Collected data entries
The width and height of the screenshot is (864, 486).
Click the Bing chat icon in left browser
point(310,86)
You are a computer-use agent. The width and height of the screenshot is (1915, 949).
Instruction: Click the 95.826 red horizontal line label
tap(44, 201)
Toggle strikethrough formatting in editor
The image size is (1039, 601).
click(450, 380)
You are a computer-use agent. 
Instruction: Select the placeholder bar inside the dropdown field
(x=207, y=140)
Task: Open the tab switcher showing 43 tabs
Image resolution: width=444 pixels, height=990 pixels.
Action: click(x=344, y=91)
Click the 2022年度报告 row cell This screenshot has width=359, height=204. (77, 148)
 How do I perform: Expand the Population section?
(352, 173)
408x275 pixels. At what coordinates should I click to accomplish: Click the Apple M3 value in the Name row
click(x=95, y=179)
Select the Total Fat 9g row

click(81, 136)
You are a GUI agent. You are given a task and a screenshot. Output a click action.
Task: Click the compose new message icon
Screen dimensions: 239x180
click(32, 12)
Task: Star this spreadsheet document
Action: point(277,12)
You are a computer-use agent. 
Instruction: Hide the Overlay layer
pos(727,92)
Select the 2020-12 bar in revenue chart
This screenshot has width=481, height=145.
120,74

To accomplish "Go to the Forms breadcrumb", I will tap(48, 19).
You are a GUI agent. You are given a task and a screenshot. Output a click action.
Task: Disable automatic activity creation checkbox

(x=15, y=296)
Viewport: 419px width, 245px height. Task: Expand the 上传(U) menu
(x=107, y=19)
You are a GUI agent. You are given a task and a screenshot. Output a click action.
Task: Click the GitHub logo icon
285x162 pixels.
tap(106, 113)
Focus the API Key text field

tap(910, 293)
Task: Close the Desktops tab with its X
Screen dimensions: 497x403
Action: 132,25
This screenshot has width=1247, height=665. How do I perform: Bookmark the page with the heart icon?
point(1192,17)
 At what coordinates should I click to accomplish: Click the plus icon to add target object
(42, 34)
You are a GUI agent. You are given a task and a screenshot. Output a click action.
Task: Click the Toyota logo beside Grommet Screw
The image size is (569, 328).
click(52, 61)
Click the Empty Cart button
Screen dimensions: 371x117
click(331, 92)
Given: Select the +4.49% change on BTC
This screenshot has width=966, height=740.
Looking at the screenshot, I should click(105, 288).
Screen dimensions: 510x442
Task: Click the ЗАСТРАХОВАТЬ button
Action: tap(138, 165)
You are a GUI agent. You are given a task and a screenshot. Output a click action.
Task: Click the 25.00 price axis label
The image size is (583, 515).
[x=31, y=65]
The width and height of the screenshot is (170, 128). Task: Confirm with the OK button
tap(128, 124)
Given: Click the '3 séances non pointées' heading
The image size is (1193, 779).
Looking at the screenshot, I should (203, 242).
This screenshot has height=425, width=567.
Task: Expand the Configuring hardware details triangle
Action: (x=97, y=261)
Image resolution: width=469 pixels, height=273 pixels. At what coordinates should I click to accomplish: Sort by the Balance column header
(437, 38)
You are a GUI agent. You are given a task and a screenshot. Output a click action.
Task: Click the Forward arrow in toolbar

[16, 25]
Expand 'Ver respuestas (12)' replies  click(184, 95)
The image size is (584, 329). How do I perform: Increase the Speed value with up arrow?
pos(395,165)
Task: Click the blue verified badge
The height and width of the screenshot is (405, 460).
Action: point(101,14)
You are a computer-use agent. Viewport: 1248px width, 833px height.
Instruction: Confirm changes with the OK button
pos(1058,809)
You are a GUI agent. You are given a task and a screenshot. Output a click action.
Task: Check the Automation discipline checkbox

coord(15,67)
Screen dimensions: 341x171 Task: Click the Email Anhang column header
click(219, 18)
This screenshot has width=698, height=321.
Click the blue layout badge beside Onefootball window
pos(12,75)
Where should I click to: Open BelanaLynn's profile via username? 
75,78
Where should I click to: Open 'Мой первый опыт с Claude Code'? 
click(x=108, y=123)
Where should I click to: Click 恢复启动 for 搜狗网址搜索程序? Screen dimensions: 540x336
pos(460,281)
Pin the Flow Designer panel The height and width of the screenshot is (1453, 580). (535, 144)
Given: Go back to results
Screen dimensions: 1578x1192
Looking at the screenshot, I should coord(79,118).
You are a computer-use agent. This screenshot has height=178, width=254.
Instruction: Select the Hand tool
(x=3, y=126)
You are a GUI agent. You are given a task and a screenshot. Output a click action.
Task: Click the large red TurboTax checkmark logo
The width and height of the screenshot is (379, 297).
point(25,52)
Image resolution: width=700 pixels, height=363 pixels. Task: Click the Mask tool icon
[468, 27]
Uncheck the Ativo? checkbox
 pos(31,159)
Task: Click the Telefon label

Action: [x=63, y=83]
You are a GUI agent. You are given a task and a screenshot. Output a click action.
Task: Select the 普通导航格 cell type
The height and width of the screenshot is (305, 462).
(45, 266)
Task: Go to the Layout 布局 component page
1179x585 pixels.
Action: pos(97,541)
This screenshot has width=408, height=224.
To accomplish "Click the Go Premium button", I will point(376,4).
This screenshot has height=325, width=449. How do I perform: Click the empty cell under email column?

_Task requirements_
Repeat every entry word for word.

_Exercise output_
The width and height of the screenshot is (864, 486).
Click the Bing chat icon in left browser
point(310,86)
You are a computer-use agent. The width and height of the screenshot is (1915, 949).
Instruction: Click the 95.826 red horizontal line label
tap(44, 201)
Toggle strikethrough formatting in editor
The image size is (1039, 601).
click(450, 380)
You are a computer-use agent. 
Instruction: Select the placeholder bar inside the dropdown field
(x=207, y=140)
Task: Open the tab switcher showing 43 tabs
Image resolution: width=444 pixels, height=990 pixels.
Action: click(x=344, y=91)
Click the 2022年度报告 row cell This screenshot has width=359, height=204. (77, 148)
 How do I perform: Expand the Population section?
(352, 173)
408x275 pixels. At what coordinates should I click to accomplish: Click the Apple M3 value in the Name row
click(x=95, y=179)
Select the Total Fat 9g row

click(81, 136)
You are a GUI agent. You are given a task and a screenshot. Output a click action.
Task: Click the compose new message icon
Screen dimensions: 239x180
click(32, 12)
Task: Star this spreadsheet document
Action: point(277,12)
You are a computer-use agent. 
Instruction: Hide the Overlay layer
pos(727,92)
Select the 2020-12 bar in revenue chart
This screenshot has width=481, height=145.
120,74

To accomplish "Go to the Forms breadcrumb", I will tap(48, 19).
You are a GUI agent. You are given a task and a screenshot. Output a click action.
Task: Disable automatic activity creation checkbox

(x=15, y=296)
Viewport: 419px width, 245px height. Task: Expand the 上传(U) menu
(x=107, y=19)
You are a GUI agent. You are given a task and a screenshot. Output a click action.
Task: Click the GitHub logo icon
285x162 pixels.
tap(106, 113)
Focus the API Key text field

tap(910, 293)
Task: Close the Desktops tab with its X
Screen dimensions: 497x403
Action: 132,25
This screenshot has width=1247, height=665. How do I perform: Bookmark the page with the heart icon?
point(1192,17)
 At what coordinates should I click to accomplish: Click the plus icon to add target object
(42, 34)
You are a GUI agent. You are given a task and a screenshot. Output a click action.
Task: Click the Toyota logo beside Grommet Screw
The image size is (569, 328).
click(52, 61)
Click the Empty Cart button
Screen dimensions: 371x117
click(331, 92)
Given: Select the +4.49% change on BTC
This screenshot has width=966, height=740.
Looking at the screenshot, I should click(105, 288).
Screen dimensions: 510x442
Task: Click the ЗАСТРАХОВАТЬ button
Action: tap(138, 165)
You are a GUI agent. You are given a task and a screenshot. Output a click action.
Task: Click the 25.00 price axis label
The image size is (583, 515).
[x=31, y=65]
The width and height of the screenshot is (170, 128). Task: Confirm with the OK button
tap(128, 124)
Given: Click the '3 séances non pointées' heading
The image size is (1193, 779).
Looking at the screenshot, I should (203, 242).
This screenshot has height=425, width=567.
Task: Expand the Configuring hardware details triangle
Action: (x=97, y=261)
Image resolution: width=469 pixels, height=273 pixels. At what coordinates should I click to accomplish: Sort by the Balance column header
(437, 38)
You are a GUI agent. You are given a task and a screenshot. Output a click action.
Task: Click the Forward arrow in toolbar

[16, 25]
Expand 'Ver respuestas (12)' replies  click(184, 95)
The image size is (584, 329). How do I perform: Increase the Speed value with up arrow?
pos(395,165)
Task: Click the blue verified badge
The height and width of the screenshot is (405, 460).
Action: point(101,14)
You are a computer-use agent. Viewport: 1248px width, 833px height.
Instruction: Confirm changes with the OK button
pos(1058,809)
You are a GUI agent. You are given a task and a screenshot. Output a click action.
Task: Check the Automation discipline checkbox

coord(15,67)
Screen dimensions: 341x171 Task: Click the Email Anhang column header
click(219, 18)
This screenshot has width=698, height=321.
Click the blue layout badge beside Onefootball window
pos(12,75)
Where should I click to: Open BelanaLynn's profile via username? 
75,78
Where should I click to: Open 'Мой первый опыт с Claude Code'? 
click(x=108, y=123)
Where should I click to: Click 恢复启动 for 搜狗网址搜索程序? Screen dimensions: 540x336
pos(460,281)
Pin the Flow Designer panel The height and width of the screenshot is (1453, 580). (535, 144)
Given: Go back to results
Screen dimensions: 1578x1192
Looking at the screenshot, I should coord(79,118).
You are a computer-use agent. This screenshot has height=178, width=254.
Instruction: Select the Hand tool
(x=3, y=126)
You are a GUI agent. You are given a task and a screenshot. Output a click action.
Task: Click the large red TurboTax checkmark logo
The width and height of the screenshot is (379, 297).
point(25,52)
Image resolution: width=700 pixels, height=363 pixels. Task: Click the Mask tool icon
[468, 27]
Uncheck the Ativo? checkbox
 pos(31,159)
Task: Click the Telefon label

Action: [x=63, y=83]
You are a GUI agent. You are given a task and a screenshot. Output a click action.
Task: Select the 普通导航格 cell type
The height and width of the screenshot is (305, 462).
(45, 266)
Task: Go to the Layout 布局 component page
1179x585 pixels.
Action: pos(97,541)
This screenshot has width=408, height=224.
To accomplish "Click the Go Premium button", I will point(376,4).
This screenshot has height=325, width=449. How do I perform: Click the empty cell under email column?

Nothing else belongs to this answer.